Last weekend the Miami Saxophone Quartet headlined at BYU-Idaho’s Jazz Festival. The group has been playing together for 20 years. Gary Keller, Gary Lindsay, Ed Calle, and Mike Brignola have all known each other for double that amount of time though.
“We’ve known each other for a very, very long time,” Keller said. “I had been pestering my colleague here Gary Lindsey, about 20 years ago to write an arrangement of giant steps for a saxophone quartet because one didn’t exist. I finally got him to write it and then we realized we needed a band to play it.”
They all got together and played the piece. They realized for a concert they would need more than one song, so Lindsay created another piece for them to play. They put on the concert and it was a huge success!

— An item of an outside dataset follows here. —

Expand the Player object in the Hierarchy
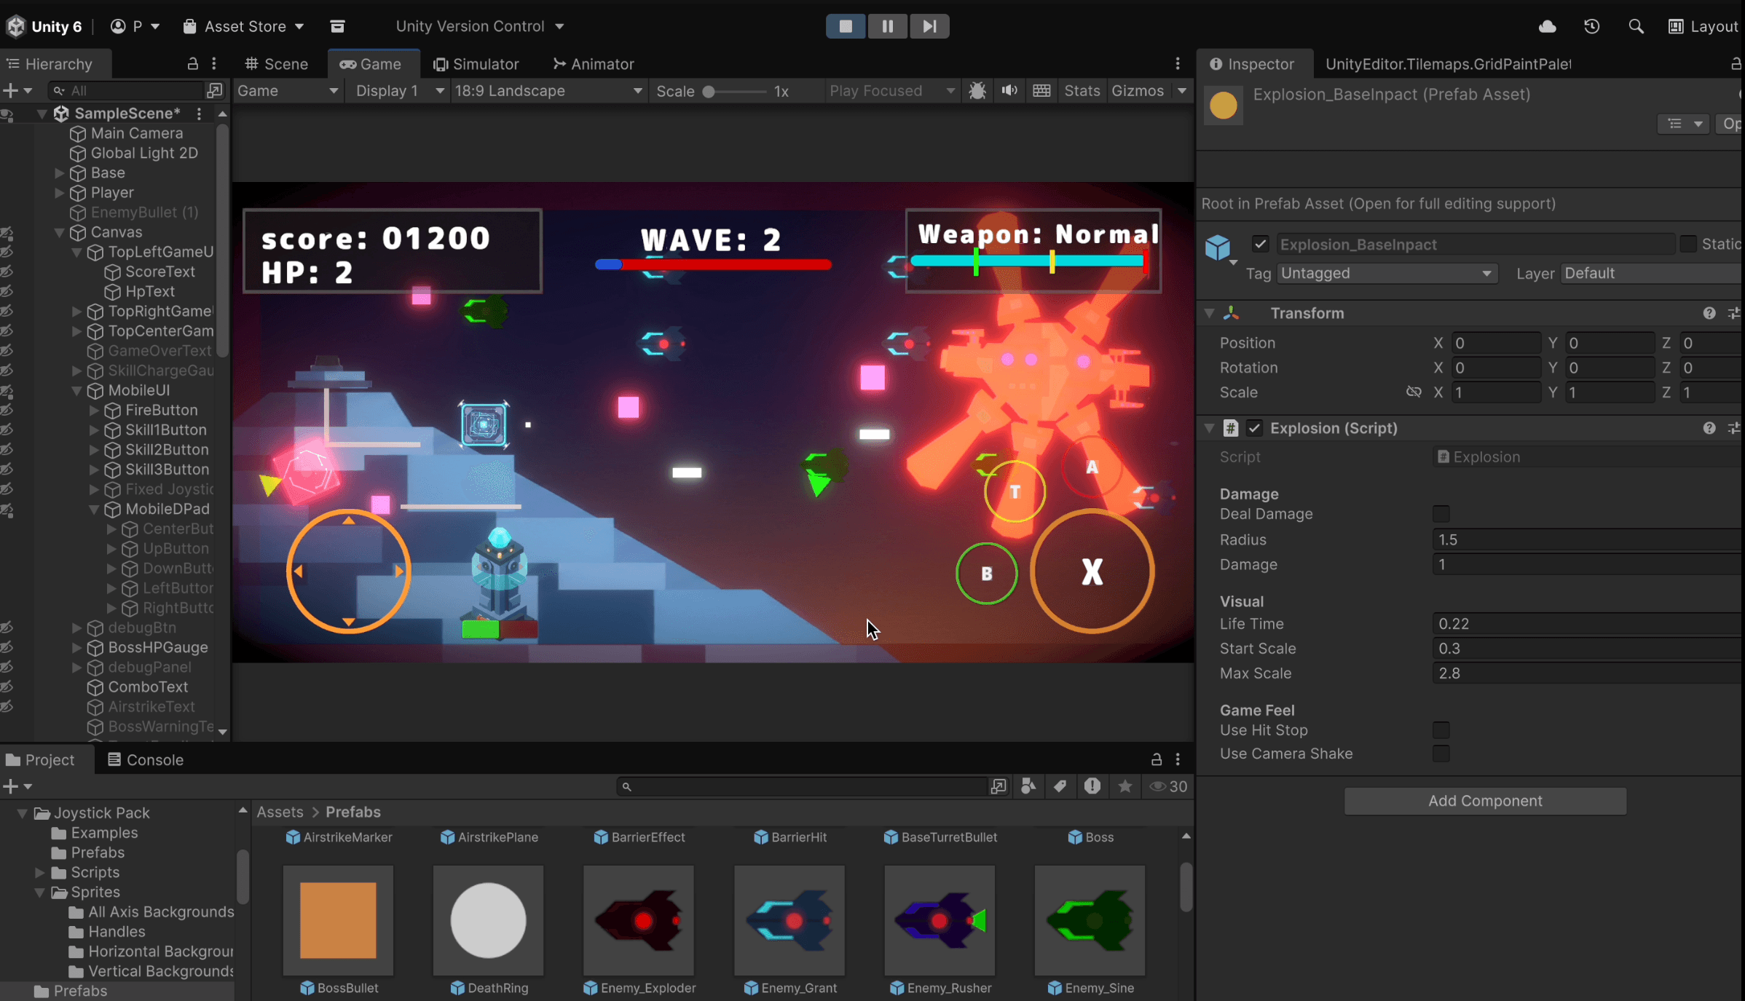1745x1001 pixels. pyautogui.click(x=60, y=193)
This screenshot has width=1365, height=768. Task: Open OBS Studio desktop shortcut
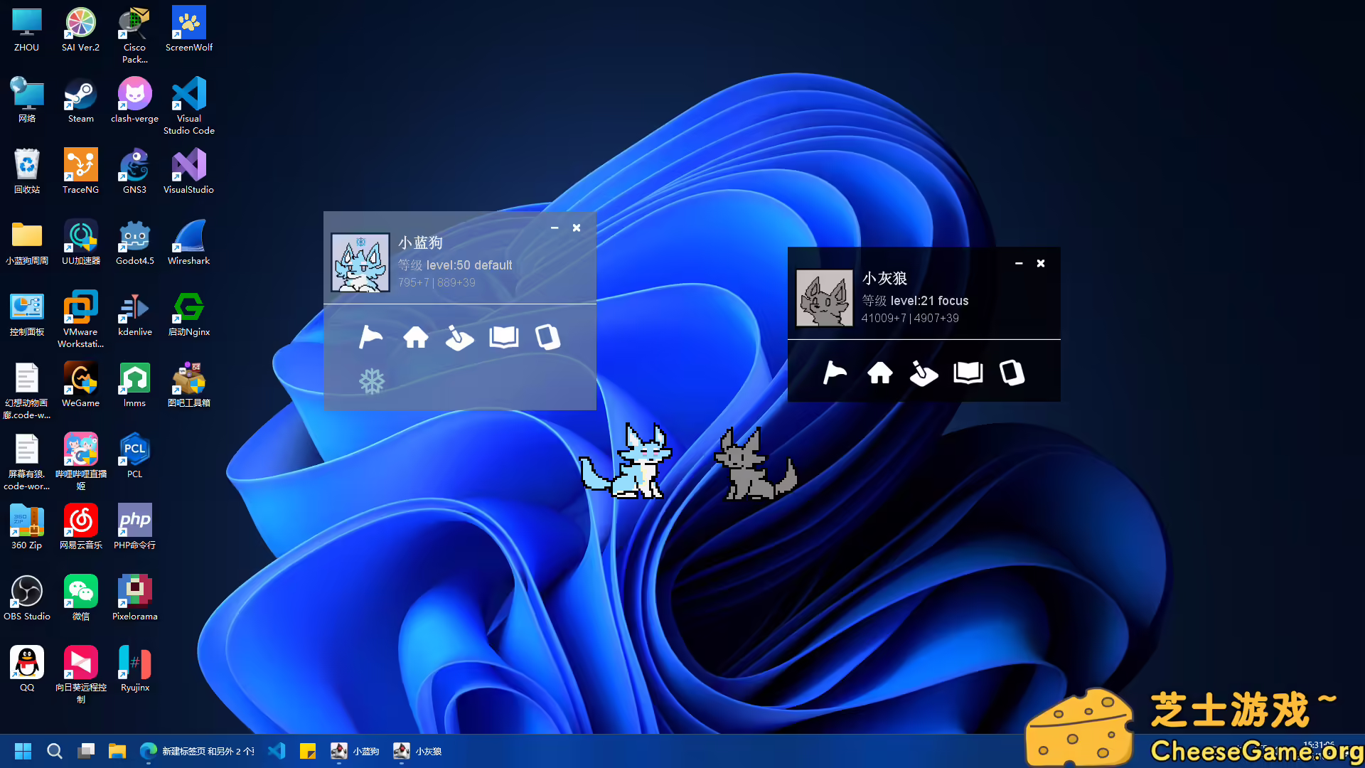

They went on to record their songs from there and 20 years later they’ve produced five CDs and performed all over.
“Most of the music is written by Ed and myself, either composed or arranged,” Lindsay said.

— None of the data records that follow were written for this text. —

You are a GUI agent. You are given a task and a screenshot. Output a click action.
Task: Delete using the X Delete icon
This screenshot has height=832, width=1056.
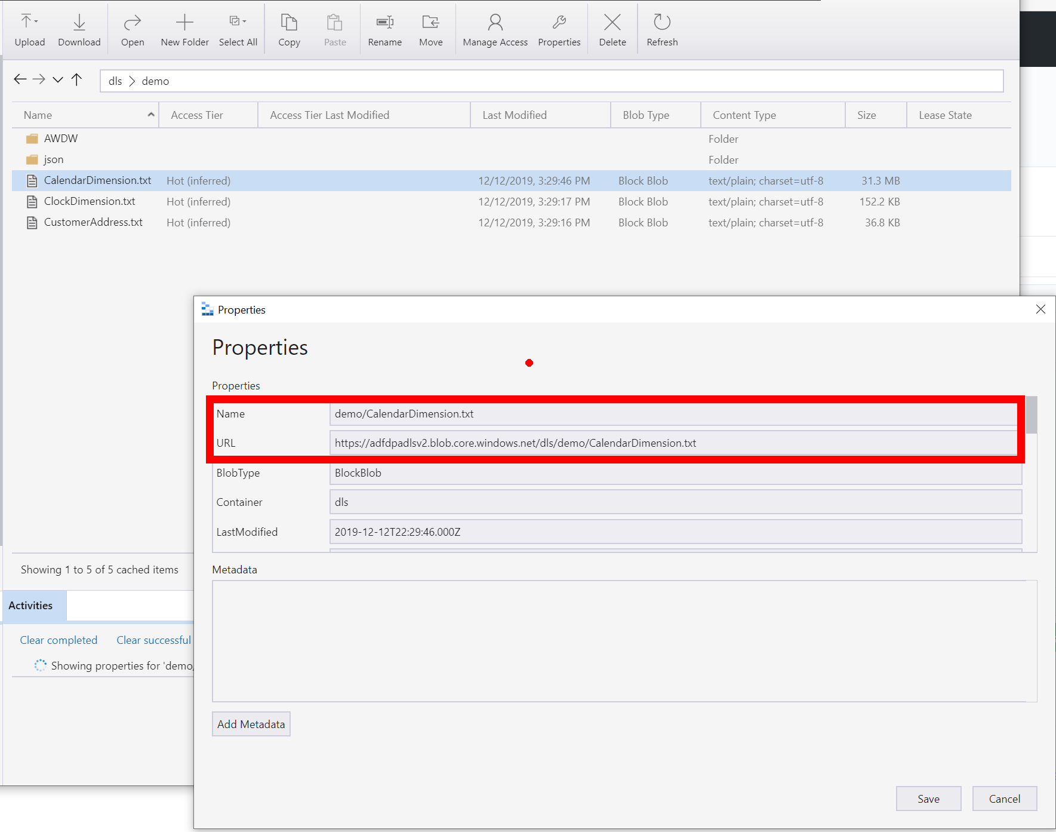tap(612, 21)
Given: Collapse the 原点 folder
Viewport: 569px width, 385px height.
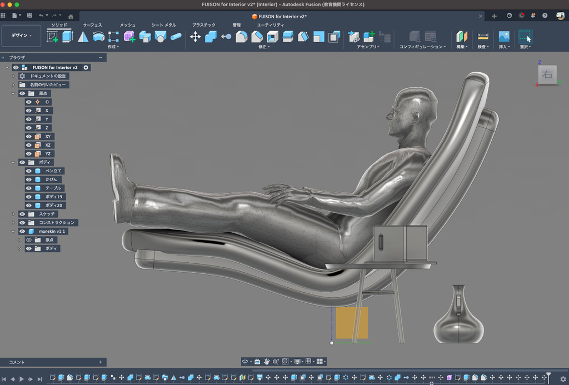Looking at the screenshot, I should tap(13, 93).
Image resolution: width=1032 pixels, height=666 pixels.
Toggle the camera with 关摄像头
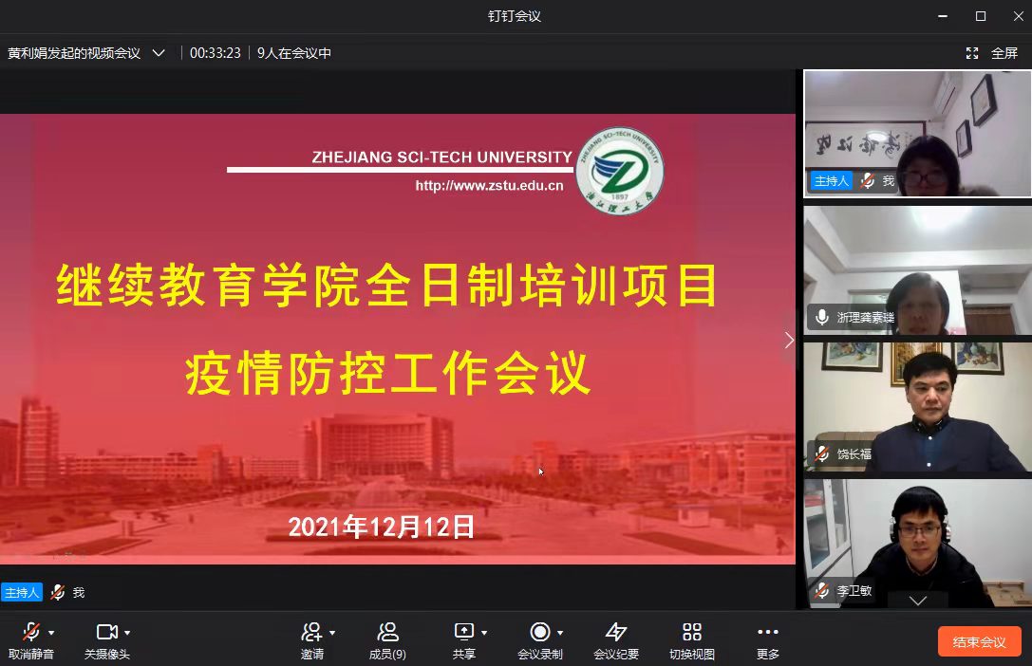click(106, 633)
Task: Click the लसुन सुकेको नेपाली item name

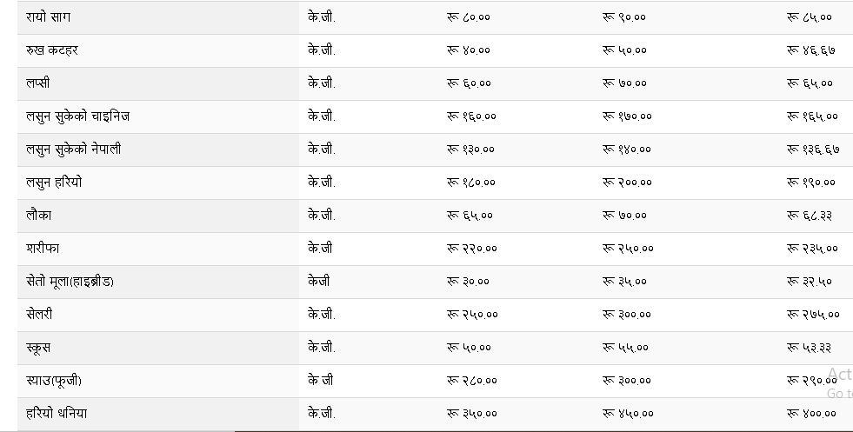Action: (x=74, y=150)
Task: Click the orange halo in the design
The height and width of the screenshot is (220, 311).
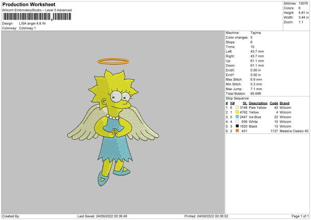Action: click(113, 61)
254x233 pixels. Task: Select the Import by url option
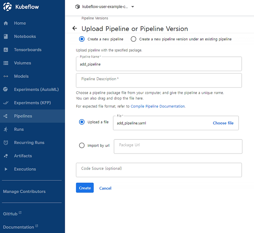[x=82, y=146]
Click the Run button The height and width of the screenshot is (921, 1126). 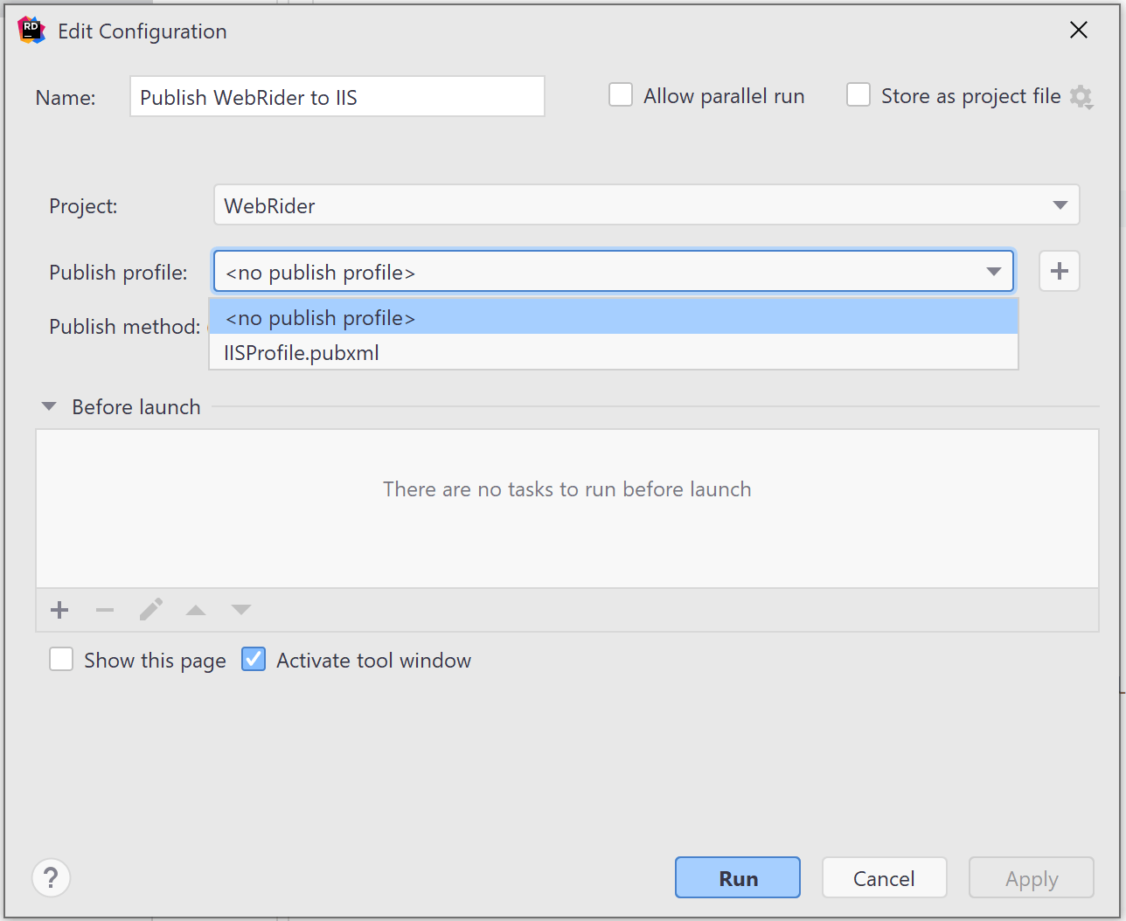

Along with all the original songs they play, they also play a lot of covers of jazz artists they love.
“We’re pretty efficient in rehearsing because we all have been playing for so long… we can get a lot done in a couple hours of rehearsal,” said Brignola.
Outside of their performing lives they all teach music in some capacity. Lindsay and Keller both teach at the University of Miami, Calle teaches at Miami Dade College and Brignola does some private teaching.

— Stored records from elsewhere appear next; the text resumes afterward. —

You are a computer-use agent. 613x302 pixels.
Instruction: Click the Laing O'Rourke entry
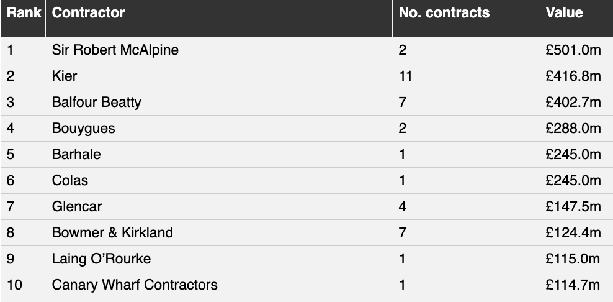(101, 259)
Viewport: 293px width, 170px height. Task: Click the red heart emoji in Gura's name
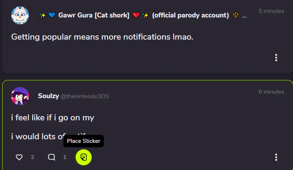pyautogui.click(x=136, y=15)
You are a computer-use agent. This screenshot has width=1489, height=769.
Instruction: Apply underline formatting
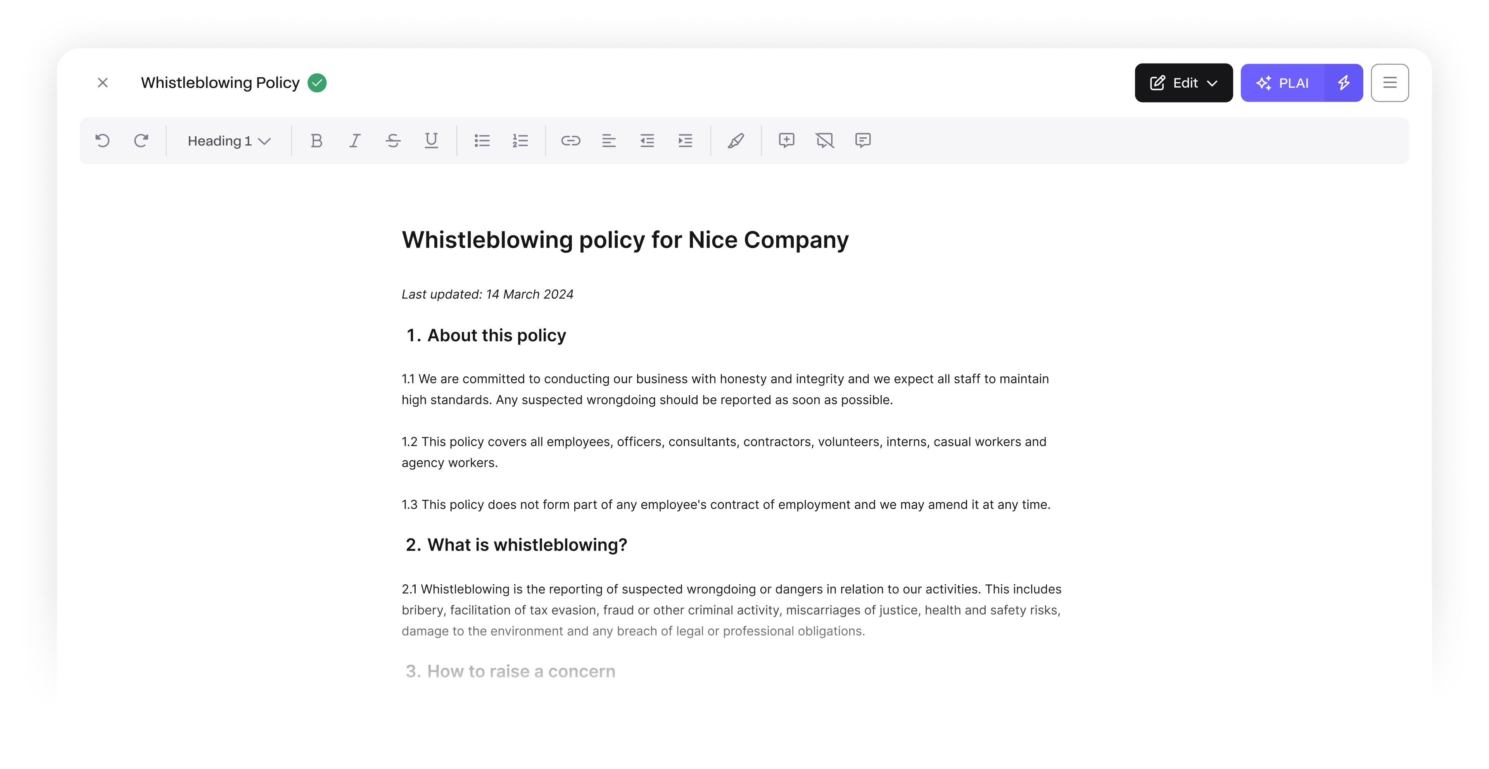[x=431, y=141]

Each of them has been involved with music since they were young.
“Mine was by accident,” Calle said. His dad asked him if he’d like to join the band in his school. When he was asked what instrument he wanted to play he said he didn’t know. His father suggested the saxophone and the rest is history.
All of them, except Calle, said they never thought about quitting music because it is too much a part of them. Calle was interested in math and started pursuing it until a fellow musician told him, “Do us all a favor and just play music.”
He said God sent him a message.
With all this experience under their belts they have plenty of well-earned advice to give to up-and-coming musicians.
“Learn to play piano even if you’re not a pianist,” Lindsay said.
“Just persevere, if it’s in you and want to do it you can learn to do it. Just keep pushing and studying and you’ll get your break,” said Keller.
“You never stop learning,” Calle said.
“If you ever think you’ve arrived…. You haven’t arrived,” said Lindsay.
They assure all musicians that you can never stop getting better.